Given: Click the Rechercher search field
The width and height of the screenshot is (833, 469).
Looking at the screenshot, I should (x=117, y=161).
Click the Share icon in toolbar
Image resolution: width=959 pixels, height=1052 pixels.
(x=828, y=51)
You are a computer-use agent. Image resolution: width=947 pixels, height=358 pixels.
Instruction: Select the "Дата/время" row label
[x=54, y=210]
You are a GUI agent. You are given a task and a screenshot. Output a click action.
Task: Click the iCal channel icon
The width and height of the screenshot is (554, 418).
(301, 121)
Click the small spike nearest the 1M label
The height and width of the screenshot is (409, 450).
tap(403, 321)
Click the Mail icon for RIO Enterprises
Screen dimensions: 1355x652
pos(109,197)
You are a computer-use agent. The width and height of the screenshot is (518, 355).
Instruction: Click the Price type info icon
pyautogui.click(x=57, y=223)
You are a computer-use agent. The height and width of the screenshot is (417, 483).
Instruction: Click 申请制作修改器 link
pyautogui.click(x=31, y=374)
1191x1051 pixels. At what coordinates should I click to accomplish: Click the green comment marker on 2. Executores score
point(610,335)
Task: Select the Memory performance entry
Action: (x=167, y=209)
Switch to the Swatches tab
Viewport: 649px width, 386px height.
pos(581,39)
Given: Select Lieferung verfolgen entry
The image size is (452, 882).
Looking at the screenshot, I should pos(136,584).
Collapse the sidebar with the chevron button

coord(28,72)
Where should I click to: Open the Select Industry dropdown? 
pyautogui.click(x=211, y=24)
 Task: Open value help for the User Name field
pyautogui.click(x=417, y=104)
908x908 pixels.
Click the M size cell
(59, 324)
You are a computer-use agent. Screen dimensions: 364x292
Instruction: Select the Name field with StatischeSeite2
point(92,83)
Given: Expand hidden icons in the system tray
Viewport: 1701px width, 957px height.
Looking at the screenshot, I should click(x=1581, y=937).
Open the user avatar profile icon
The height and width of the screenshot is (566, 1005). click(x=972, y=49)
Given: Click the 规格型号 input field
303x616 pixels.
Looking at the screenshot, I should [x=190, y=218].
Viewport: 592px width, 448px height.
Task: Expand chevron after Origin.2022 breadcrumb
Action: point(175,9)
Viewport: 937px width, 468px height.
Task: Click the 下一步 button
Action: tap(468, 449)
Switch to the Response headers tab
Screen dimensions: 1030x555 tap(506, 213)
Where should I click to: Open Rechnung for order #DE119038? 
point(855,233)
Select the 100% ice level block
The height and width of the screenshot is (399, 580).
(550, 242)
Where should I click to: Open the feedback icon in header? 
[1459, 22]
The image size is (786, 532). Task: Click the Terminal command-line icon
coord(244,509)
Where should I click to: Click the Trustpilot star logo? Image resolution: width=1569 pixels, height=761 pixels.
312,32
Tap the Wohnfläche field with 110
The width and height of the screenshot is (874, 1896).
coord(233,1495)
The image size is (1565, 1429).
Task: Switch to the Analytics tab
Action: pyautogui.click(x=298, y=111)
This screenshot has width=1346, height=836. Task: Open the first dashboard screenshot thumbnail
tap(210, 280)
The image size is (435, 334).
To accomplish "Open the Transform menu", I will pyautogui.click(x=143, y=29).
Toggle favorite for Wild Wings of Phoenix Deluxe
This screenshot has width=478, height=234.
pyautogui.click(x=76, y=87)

========================

Job ▸
Write out every line of the entries above as a numbered list, skipping the blank lines.

Response to the task ▸
1. Given: Click the Rechercher search field
2. The width and height of the screenshot is (833, 469).
3. Looking at the screenshot, I should (x=117, y=161).
4. Click the Share icon in toolbar
5. Image resolution: width=959 pixels, height=1052 pixels.
6. (x=828, y=51)
7. You are a computer-use agent. Image resolution: width=947 pixels, height=358 pixels.
8. Instruction: Select the "Дата/время" row label
9. [x=54, y=210]
10. You are a GUI agent. You are given a task and a screenshot. Output a click action.
11. Task: Click the iCal channel icon
12. The width and height of the screenshot is (554, 418).
13. (301, 121)
14. Click the small spike nearest the 1M label
15. The height and width of the screenshot is (409, 450).
16. tap(403, 321)
17. Click the Mail icon for RIO Enterprises
18. Screen dimensions: 1355x652
19. pos(109,197)
20. You are a computer-use agent. The width and height of the screenshot is (518, 355).
21. Instruction: Click the Price type info icon
22. pyautogui.click(x=57, y=223)
23. You are a computer-use agent. The height and width of the screenshot is (417, 483).
24. Instruction: Click 申请制作修改器 link
25. pyautogui.click(x=31, y=374)
26. 1191x1051 pixels. At what coordinates should I click to accomplish: Click the green comment marker on 2. Executores score
27. point(610,335)
28. Task: Select the Memory performance entry
29. Action: (x=167, y=209)
30. Switch to the Swatches tab
31. Viewport: 649px width, 386px height.
32. pos(581,39)
33. Given: Select Lieferung verfolgen entry
34. The image size is (452, 882).
35. Looking at the screenshot, I should pos(136,584).
36. Collapse the sidebar with the chevron button
37. coord(28,72)
38. Where should I click to: Open the Select Industry dropdown? 
39. pyautogui.click(x=211, y=24)
40.  Task: Open value help for the User Name field
41. pyautogui.click(x=417, y=104)
42. 908x908 pixels.
43. Click the M size cell
44. (59, 324)
45. You are a computer-use agent. Screen dimensions: 364x292
46. Instruction: Select the Name field with StatischeSeite2
47. point(92,83)
48. Given: Expand hidden icons in the system tray
49. Viewport: 1701px width, 957px height.
50. Looking at the screenshot, I should click(x=1581, y=937).
51. Open the user avatar profile icon
52. The height and width of the screenshot is (566, 1005). click(x=972, y=49)
53. Given: Click the 规格型号 input field
54. 303x616 pixels.
55. Looking at the screenshot, I should [x=190, y=218].
56. Viewport: 592px width, 448px height.
57. Task: Expand chevron after Origin.2022 breadcrumb
58. Action: point(175,9)
59. Viewport: 937px width, 468px height.
60. Task: Click the 下一步 button
61. Action: tap(468, 449)
62. Switch to the Response headers tab
63. Screen dimensions: 1030x555 tap(506, 213)
64. Where should I click to: Open Rechnung for order #DE119038? 
65. point(855,233)
66. Select the 100% ice level block
67. The height and width of the screenshot is (399, 580).
68. (550, 242)
69. Where should I click to: Open the feedback icon in header? 
70. [1459, 22]
71. The image size is (786, 532). Task: Click the Terminal command-line icon
72. coord(244,509)
73. Where should I click to: Click the Trustpilot star logo? Image resolution: width=1569 pixels, height=761 pixels.
74. 312,32
75. Tap the Wohnfläche field with 110
76. The width and height of the screenshot is (874, 1896).
77. coord(233,1495)
78. The image size is (1565, 1429).
79. Task: Switch to the Analytics tab
80. Action: pyautogui.click(x=298, y=111)
81. This screenshot has width=1346, height=836. Task: Open the first dashboard screenshot thumbnail
82. tap(210, 280)
83. The image size is (435, 334).
84. To accomplish "Open the Transform menu", I will pyautogui.click(x=143, y=29).
85. Toggle favorite for Wild Wings of Phoenix Deluxe
86. This screenshot has width=478, height=234.
87. pyautogui.click(x=76, y=87)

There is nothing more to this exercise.